* _Problem_:
Render the stretch of the listing below that opens with the line containing "Screen dimensions: 534x462" and closes with the line containing "Looking at the screenshot, I should 318,333." as a JSON list of strings, one string per line, with blank lines left out.

* _Records provided_:
·····

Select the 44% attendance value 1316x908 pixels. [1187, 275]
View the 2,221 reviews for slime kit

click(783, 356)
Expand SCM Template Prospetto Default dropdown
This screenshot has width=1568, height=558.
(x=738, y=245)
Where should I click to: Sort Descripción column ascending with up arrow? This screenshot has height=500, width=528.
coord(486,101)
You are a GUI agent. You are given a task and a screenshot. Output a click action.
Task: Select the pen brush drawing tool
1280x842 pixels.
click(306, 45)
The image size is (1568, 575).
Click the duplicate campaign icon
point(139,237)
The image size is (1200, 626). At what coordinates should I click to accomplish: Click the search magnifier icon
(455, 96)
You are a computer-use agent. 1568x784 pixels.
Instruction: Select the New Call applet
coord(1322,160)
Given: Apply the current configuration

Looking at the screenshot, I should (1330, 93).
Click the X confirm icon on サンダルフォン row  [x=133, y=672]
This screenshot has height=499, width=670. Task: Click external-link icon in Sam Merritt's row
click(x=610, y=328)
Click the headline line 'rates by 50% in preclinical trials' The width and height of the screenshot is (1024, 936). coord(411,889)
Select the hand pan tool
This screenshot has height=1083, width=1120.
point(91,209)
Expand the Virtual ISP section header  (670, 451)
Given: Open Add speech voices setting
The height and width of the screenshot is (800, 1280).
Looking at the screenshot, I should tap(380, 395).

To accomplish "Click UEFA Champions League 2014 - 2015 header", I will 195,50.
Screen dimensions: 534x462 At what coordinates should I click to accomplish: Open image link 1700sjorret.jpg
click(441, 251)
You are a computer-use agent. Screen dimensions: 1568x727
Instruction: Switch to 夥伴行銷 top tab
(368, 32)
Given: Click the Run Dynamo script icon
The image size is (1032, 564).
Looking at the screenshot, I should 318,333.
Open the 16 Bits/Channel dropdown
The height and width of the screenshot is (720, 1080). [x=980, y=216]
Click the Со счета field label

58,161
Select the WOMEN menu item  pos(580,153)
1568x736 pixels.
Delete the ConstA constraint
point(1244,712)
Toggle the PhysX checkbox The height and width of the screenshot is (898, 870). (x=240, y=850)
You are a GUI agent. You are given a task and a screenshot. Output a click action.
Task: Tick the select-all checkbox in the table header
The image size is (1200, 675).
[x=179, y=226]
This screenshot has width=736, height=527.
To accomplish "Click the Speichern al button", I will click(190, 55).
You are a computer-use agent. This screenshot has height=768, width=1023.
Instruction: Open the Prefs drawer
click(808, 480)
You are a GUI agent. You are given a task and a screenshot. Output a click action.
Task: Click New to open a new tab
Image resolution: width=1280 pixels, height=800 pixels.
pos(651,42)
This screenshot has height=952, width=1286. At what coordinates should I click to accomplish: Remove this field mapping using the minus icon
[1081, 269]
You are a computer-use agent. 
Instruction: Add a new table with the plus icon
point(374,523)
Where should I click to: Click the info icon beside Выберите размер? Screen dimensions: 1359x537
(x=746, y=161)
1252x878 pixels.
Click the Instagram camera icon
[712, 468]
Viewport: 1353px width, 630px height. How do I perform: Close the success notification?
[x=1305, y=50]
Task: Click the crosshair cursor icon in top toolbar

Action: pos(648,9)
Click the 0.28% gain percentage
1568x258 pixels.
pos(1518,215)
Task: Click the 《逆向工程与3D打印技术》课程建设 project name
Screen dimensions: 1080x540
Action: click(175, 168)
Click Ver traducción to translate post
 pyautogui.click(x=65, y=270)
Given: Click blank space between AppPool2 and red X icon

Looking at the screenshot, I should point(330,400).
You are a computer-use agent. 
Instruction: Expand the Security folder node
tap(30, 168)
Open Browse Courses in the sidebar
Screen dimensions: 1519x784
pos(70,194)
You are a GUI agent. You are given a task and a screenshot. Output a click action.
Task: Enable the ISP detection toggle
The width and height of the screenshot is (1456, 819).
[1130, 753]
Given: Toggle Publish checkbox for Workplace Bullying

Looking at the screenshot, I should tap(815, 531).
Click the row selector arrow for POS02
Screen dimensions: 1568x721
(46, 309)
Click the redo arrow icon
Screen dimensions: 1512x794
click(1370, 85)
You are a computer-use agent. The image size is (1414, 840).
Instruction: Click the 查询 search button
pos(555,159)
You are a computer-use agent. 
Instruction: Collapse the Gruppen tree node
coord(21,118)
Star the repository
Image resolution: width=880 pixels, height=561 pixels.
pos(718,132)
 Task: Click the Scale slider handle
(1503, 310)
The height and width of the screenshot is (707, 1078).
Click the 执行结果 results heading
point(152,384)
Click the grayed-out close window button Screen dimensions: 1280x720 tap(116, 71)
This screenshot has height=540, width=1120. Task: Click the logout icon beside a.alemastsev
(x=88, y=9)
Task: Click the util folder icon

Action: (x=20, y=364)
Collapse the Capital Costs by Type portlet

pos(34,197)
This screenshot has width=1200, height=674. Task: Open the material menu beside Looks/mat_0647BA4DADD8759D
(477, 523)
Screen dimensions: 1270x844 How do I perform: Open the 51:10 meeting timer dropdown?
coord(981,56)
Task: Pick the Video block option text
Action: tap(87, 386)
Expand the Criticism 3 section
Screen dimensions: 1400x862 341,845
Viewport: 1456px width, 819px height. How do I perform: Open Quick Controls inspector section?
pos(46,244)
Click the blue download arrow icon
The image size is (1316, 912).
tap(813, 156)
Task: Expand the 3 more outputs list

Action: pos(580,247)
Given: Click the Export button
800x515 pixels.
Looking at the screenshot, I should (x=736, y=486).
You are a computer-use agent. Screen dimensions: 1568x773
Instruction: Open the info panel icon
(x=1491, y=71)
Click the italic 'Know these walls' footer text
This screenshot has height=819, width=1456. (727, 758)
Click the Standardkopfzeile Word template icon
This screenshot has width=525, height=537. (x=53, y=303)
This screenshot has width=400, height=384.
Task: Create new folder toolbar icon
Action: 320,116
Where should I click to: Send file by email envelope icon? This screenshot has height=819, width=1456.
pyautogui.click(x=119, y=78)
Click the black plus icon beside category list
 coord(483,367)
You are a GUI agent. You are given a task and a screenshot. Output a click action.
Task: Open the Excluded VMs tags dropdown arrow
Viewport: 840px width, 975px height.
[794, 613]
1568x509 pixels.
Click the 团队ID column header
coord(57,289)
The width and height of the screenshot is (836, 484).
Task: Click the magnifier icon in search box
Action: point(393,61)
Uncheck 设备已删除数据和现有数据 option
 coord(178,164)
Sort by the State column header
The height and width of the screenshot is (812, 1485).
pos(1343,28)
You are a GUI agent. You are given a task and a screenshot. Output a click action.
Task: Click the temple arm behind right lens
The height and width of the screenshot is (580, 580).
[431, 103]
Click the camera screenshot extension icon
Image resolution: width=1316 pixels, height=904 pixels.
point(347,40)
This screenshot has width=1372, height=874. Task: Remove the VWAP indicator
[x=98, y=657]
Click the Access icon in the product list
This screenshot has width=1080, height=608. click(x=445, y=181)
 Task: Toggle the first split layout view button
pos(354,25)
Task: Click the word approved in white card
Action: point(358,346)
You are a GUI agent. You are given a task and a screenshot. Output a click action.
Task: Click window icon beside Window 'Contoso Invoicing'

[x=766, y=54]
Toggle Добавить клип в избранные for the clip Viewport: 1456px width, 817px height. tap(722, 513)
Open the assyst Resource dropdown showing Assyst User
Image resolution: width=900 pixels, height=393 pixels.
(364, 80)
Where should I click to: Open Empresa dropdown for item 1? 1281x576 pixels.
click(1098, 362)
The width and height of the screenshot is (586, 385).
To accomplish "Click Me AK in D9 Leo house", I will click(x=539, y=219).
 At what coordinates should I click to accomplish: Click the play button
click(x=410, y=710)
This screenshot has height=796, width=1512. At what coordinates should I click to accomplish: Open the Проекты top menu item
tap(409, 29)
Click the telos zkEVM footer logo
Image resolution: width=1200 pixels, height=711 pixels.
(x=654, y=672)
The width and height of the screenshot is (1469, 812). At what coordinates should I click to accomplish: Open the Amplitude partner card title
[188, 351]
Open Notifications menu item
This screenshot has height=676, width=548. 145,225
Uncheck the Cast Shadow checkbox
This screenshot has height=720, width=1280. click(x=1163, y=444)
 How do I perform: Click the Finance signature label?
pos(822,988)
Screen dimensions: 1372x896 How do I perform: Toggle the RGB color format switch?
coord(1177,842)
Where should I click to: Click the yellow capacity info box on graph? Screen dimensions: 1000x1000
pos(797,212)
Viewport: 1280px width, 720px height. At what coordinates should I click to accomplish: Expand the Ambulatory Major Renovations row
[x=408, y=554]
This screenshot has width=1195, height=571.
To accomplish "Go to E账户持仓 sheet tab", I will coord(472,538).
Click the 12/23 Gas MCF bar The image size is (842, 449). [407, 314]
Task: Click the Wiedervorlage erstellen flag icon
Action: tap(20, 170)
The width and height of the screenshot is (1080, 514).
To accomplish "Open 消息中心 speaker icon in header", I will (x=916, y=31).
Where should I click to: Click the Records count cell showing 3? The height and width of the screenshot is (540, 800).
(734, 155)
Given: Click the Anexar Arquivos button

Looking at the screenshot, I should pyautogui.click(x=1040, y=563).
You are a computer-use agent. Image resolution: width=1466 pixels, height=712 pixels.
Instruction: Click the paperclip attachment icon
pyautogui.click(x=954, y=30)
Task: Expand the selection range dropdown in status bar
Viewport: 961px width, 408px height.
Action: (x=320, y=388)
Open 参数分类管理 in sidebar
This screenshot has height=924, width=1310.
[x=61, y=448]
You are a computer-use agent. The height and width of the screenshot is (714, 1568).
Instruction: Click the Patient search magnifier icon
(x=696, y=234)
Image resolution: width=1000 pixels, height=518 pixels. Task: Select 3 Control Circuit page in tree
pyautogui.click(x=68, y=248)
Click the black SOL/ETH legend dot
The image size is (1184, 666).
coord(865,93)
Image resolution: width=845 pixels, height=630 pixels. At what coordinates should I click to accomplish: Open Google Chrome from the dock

·····

* _Solution for this task_:
[
  "Screen dimensions: 534x462 At what coordinates should I click to accomplish: Open image link 1700sjorret.jpg",
  "click(441, 251)",
  "You are a computer-use agent. Screen dimensions: 1568x727",
  "Instruction: Switch to 夥伴行銷 top tab",
  "(368, 32)",
  "Given: Click the Run Dynamo script icon",
  "The image size is (1032, 564).",
  "Looking at the screenshot, I should 318,333."
]